I WOKE GASPING in a room that was too bright, too white. There was something in my arm that hurt when I tried to move it. I couldn't think where I was, couldn't think about anything but the smell and taste and feel of Belle Morte. I woke crying her name, or trying to. My voice was a harsh croak of sound.
Cherry's face appeared beside the bed. Her ultrashort blond hair and overly dark Goth makeup couldn't quite hide the fact that she was pretty. She was also a registered nurse, though she had lost her job at the local hospital when they found out she was a wereleopard. «Anita, oh my God, oh my God.»
I tried to say her name, and couldn't make words.
«Don't try to talk. I'll send for the doctor.» She got me water and one of those bendy straws, and let me take a minute sip. I heard a door open and close, running feet getting farther away. Who had she sent for the doctor?
Cherry's eyes were shiny, and only after her eyeliner began to run in black tears down the pale makeup did I realize she was crying. «They say it's waterproof, but they so lie.» She let me have another sip of water.
I managed to croak, «Why does my throat hurt?»
«I…«She looked solemn again. «We had to intubate Richard.»
«Intubate?» I made it a question.
«Put a tube down his throat. A machine is doing his breathing for him.»
«Shit,» I whispered.
She wiped at the black tears again, smearing them worse. «But you're awake, you're all right.» She nodded, over and over, as if that would make it more true. I was almost sure that away from me, her leopard queen, she was more controlled as a nurse, but she sure did cry easily for a medical professional.
There were soft footfalls, and Doctor Lillian was at my bedside. Her graying hair was in a careless knot at the back of her neck, with strands of hair flying about her slender face. Her pale eyes smiled along with her lips. Relief was plain on her face for a moment.
«Did you slap me?» I asked.
«I didn't think you'd remember that.»
«You did slap me, didn't you?»
«It was a close thing, Anita. We almost lost you all.»
«Cherry says Richard is hooked up to machines, that he's not breathing on his own.»
«That's right.»
«Shouldn't he have healed by now?»
«It's only the night of the same day, Anita. You haven't been out that long.»
«It feels longer.»
She smiled. «I'm sure it does. I think now that we've got his body breathing, he will heal, but if we hadn't been able to keep his heart and lungs going…»
«You're worried.»
«His heart stopped, Anita. If he were human I'd be worried about brain damage from lack of oxygen.»
«But he's not human,» I said.
«No, but he is very hurt. He should heal perfectly, but in truth, I've never seen a lycanthrope come back from an injury this severe. His heart was pierced by a silver bullet. It was a killing shot.»
«But he's not dead,» I said.
«No, he's not.»
I looked up at her. «Jesus, you don't give good medical blank face either.»
«Jean-Claude is in a sort of coma. Asher tells me that it is a type of hibernation while he heals himself, but truthfully, vampire medicine is confusing. They're dead, so how unhealthy can they be? We hooked him up to brainwave monitors, and that's letting us know he's still in there.»

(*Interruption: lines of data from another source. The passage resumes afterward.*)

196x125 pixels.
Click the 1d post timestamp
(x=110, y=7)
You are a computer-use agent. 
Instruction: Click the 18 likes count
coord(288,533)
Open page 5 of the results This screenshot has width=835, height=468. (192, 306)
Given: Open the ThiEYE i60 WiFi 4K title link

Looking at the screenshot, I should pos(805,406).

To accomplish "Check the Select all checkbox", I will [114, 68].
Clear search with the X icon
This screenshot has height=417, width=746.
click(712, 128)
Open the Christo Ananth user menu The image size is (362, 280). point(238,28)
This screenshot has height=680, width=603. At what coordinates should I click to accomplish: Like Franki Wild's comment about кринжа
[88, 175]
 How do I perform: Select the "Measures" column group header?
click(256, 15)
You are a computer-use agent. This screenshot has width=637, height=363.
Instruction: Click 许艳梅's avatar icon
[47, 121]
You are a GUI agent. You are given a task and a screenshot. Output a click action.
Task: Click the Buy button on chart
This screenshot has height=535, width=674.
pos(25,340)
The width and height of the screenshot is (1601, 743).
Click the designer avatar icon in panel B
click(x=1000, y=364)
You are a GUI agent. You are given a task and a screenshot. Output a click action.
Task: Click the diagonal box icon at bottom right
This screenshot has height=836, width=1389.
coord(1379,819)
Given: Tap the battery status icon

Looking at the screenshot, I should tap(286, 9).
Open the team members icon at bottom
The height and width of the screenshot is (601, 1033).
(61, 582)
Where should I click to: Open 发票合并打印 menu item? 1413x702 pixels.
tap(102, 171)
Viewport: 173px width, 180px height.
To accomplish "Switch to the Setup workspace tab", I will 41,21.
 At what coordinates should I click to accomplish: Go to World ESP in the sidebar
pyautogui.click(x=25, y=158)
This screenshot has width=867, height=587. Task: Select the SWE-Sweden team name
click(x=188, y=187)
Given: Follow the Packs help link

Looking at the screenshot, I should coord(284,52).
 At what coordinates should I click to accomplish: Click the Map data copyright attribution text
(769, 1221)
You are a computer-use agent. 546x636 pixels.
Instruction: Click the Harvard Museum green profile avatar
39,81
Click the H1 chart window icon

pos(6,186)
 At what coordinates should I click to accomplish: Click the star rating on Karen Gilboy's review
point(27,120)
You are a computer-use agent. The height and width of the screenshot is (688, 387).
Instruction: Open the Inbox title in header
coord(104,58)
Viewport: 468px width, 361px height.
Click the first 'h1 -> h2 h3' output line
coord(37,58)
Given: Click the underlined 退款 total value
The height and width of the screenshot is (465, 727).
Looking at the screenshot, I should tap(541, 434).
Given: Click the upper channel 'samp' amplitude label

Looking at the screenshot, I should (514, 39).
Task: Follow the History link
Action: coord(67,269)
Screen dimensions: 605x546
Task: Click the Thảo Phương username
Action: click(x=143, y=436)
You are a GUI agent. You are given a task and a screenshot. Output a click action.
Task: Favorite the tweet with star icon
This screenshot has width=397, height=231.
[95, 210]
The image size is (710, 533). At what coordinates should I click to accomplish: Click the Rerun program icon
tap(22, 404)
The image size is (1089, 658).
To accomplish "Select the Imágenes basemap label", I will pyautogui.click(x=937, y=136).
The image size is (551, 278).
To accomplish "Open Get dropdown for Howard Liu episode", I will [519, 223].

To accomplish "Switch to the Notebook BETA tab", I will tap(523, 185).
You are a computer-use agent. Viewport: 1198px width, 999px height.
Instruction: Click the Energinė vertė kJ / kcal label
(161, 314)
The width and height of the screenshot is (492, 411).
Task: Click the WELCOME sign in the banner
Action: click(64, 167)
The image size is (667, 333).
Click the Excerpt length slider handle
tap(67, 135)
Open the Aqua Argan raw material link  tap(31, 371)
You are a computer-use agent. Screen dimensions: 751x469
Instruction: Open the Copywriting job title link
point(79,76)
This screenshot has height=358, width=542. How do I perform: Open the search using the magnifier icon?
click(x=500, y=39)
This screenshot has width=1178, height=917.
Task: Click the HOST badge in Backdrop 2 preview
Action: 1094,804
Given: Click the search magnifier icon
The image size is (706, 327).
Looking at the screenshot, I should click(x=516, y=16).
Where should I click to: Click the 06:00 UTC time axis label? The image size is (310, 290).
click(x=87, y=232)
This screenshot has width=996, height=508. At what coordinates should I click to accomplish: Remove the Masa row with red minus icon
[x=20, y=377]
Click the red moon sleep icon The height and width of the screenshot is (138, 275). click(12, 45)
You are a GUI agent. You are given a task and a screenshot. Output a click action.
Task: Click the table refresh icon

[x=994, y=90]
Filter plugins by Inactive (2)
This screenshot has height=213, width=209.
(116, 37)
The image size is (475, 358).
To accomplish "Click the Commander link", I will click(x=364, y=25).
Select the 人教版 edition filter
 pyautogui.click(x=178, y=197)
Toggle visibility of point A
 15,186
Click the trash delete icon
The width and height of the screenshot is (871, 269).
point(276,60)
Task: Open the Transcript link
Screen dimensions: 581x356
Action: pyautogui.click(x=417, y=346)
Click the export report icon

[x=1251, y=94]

«But if you didn't have the monitors?» I asked.
«I'd think he was dead,» she said.
«We're not dead.»
She smiled. «No, you're not. Nathaniel has been eating for five, and he's still lost two pounds in less than a day. Damian has taken more blood than any vampire should be able to hold, and still he feeds. Asher says they are helping fuel the three of you.»
I nodded, remembering what Belle had said. «He's right.» I thought about letting my thoughts of Nathaniel and Damian find them for me, let me see them. But I was afraid I'd mess it up. Afraid that somehow I'd cut off the energy they were feeding us, or take too much. Apparently it was working, and I was simply grateful that it was working the way it was supposed to. Belle had said that I'd learned from Jean-Claude how to do it, but she was wrong. I think Jean-Claude had done it for us before he passed out, because I had no idea how it was working. I very carefully didn't make my shields between me and the boys any stronger, or weaker. I just tried to maintain. It was working; don't fuck with it.
«The vampires are worried that if the lesser vamps go to sleep for the day, Jean-Claude is so injured that he won't have enough energy to wake them again.»
I nodded and swallowed past a sore throat that wasn't my sore throat, but it felt like it. Like I was trying to swallow past something huge and hard, and plastic. «Richard is awake enough to feel the tube in his throat, because I can feel it.»
«I don't know if that's good news or bad, Anita. It will be a while before his body catches up with the machines, I think.»
«We need Jean-Claude awake before dawn, awake enough so he doesn't drain the little vamps to death,» I said.
She looked at me very seriously. «That is what the vampires have been discussing.»
I felt vampires. I felt them outside the door. I heard voices arguing, men arguing. I said, «Tell the guards to let Asher and the others in.»
She looked a question at me, but went to the door. But seeing who came through the door first made me smile, and somehow I felt it would all work out. We would be safe, because Edward was here.